The major strength of this current study lay in the large sample size that, on the basis of the complex multi-stage sampling design, which was the representative of the U.S. population. Participants included in our sample represented a wide age range (from 18 to 60 years). Additionally, employing the MQI instead of just muscle mass or grip strength was a stronger indicator of muscle quality. The findings of this research may be of precious value with respect to sleep health concerns. It offered additional insight for health professionals into the viewpoint that trouble sleeping and muscle quality was closely associated. As such, it opened the door for clinical settings in early detection and appropriate management of relative sleep health concerns. Assessments and interventions for preventing or improving trouble sleeping may consider the muscle quality as a new approach and a strong predictor. Non-pharmacologic managements of trouble sleeping were popular choices nowadays and regular physical or resistance exercise has been considered as an effective countermeasure to deal with sleep problems [36,37,38].

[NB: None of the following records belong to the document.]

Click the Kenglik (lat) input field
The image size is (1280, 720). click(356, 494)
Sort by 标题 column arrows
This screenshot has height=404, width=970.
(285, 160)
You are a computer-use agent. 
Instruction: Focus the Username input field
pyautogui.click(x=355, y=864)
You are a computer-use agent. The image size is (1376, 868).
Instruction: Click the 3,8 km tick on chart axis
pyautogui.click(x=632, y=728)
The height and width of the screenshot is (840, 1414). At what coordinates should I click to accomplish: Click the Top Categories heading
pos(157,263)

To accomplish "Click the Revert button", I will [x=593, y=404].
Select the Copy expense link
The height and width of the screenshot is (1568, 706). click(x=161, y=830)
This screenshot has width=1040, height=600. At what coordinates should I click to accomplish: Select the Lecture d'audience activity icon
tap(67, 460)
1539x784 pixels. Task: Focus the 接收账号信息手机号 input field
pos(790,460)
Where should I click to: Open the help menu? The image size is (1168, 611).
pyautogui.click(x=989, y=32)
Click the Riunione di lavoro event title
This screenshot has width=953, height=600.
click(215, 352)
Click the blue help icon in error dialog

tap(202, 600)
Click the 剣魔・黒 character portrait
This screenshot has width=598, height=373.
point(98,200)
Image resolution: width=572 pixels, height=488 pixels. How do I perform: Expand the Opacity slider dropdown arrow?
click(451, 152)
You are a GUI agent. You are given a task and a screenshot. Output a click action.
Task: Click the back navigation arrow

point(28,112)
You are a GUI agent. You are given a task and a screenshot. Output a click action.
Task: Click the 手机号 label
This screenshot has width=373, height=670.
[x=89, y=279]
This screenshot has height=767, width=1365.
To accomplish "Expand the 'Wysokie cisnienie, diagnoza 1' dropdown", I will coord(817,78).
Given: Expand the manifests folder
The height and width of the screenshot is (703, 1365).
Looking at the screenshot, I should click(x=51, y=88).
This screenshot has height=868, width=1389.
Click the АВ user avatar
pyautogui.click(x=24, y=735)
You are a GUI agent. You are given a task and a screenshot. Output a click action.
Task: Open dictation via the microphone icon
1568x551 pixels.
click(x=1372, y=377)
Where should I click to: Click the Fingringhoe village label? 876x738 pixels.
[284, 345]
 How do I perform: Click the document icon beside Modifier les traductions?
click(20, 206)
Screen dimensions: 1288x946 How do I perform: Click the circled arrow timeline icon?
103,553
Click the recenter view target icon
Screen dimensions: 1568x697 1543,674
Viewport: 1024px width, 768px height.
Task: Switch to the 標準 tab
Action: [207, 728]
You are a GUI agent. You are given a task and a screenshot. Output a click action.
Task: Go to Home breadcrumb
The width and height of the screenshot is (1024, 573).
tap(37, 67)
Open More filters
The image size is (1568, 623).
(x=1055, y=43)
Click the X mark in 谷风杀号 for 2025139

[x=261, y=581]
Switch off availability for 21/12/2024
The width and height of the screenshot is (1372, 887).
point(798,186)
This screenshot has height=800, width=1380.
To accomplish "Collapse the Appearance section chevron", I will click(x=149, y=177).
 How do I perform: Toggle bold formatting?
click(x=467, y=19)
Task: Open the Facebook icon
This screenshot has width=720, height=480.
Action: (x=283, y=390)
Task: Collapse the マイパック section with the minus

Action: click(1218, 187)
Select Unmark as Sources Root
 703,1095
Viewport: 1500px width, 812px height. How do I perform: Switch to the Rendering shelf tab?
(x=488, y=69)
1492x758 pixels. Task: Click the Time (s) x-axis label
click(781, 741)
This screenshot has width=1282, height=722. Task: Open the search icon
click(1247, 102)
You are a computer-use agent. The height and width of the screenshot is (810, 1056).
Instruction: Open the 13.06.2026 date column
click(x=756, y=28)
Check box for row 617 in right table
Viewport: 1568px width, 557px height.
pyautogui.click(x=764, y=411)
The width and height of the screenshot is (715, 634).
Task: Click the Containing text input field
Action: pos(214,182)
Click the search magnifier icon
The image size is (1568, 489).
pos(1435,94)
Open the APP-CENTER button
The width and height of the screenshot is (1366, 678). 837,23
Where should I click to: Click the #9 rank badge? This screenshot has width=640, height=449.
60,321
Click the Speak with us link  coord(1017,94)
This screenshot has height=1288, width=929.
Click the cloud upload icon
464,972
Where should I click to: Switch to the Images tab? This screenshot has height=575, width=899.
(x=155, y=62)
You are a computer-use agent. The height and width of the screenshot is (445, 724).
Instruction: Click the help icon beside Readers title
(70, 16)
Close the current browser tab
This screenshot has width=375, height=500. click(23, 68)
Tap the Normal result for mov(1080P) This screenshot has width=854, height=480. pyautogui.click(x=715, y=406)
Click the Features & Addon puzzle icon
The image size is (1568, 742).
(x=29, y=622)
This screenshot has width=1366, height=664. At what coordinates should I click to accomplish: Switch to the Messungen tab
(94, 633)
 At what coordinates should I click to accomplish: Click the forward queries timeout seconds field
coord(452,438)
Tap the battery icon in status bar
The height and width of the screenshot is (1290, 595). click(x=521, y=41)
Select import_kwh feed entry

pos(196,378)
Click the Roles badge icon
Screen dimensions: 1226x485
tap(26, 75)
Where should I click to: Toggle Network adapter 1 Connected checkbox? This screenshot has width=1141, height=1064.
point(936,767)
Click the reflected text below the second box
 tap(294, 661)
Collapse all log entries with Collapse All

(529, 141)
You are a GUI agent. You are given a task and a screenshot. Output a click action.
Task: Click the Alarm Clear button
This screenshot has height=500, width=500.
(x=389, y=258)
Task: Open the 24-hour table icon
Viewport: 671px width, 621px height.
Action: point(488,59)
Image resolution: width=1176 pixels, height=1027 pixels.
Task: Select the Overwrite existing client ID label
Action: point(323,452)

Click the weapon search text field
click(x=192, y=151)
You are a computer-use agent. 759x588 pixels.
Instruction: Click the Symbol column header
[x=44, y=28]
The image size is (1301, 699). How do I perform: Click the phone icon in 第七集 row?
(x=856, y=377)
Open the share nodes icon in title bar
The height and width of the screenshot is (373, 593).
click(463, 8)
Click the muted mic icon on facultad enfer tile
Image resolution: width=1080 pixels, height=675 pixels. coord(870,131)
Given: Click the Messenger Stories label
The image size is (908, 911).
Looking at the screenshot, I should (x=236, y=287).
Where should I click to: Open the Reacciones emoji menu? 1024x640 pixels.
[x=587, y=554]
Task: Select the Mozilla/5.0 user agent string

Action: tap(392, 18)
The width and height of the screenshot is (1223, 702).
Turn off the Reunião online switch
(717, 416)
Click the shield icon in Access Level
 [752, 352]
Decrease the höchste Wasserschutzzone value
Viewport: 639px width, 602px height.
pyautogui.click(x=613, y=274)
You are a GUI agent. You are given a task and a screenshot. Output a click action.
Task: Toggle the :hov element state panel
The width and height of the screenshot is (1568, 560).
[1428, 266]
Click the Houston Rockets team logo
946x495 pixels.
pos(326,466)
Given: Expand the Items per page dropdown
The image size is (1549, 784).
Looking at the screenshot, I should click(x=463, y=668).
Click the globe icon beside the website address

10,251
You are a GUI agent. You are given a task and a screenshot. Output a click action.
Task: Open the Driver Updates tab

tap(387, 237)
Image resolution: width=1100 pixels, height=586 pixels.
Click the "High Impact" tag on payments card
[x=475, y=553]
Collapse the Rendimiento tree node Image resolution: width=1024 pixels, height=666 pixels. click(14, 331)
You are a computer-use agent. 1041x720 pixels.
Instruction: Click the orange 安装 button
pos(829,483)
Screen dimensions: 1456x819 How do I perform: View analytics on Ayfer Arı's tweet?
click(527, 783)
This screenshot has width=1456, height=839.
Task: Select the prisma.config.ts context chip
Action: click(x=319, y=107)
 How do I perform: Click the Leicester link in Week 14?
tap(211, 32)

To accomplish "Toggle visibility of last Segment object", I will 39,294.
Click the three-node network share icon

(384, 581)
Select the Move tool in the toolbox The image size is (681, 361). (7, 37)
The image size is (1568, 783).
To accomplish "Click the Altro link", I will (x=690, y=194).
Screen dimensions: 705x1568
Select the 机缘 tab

Several potential limitations existed. Firstly, due to the cross-sectional study design, we cannot deduce the causal inference or exclude a bidirectional relationship. Secondly, the measurement of trouble sleeping in this study was based on the self-reported questionnaire, which was subjective rather than objective. It was a pity that the relationship between MQI and severity of trouble sleeping was not assessed in this manuscript. The combined use of Pittsburgh Sleep Quality Index (PSQI), physical activity scanners and polysomnography would be helpful to strengthen investigations in this domain. In addition, it has been previous reported that the prevalence of trouble sleeping and sarcopenia in the elderly population was high [30, 39]. However, the dual-energy X-ray absorptiometry examination in NHANES was not applicable for elders over 60 ages. Issues with regard to trouble sleeping and muscle status in elder groups, especially postmenopausal women those with sarcopenia, have yet to be fully explored. Despite these limitations, this analysis has produced meaningful and interesting findings which can serve as a research basis for further investigations.

Conclusion

In conclusion, the primary finding of this population-based study was that muscle quality was negatively associated with the odds ratio of trouble sleeping. Also, muscle strength was considered as a vital component of sleep health and there was a threshold effect in the association mentioned above. These findings provided a basis for further studies in this field. There was evidence that MQI can be used as an effective indicator of trouble sleeping. In this regard, health professionals may consider this association as a component of the heath care assessment and the management of people with trouble sleeping complains. Additionally, evidence of this study also encouraged general population to perform regular physical activity, especially resistance activity, to keep certain amount of muscle to improve trouble sleeping.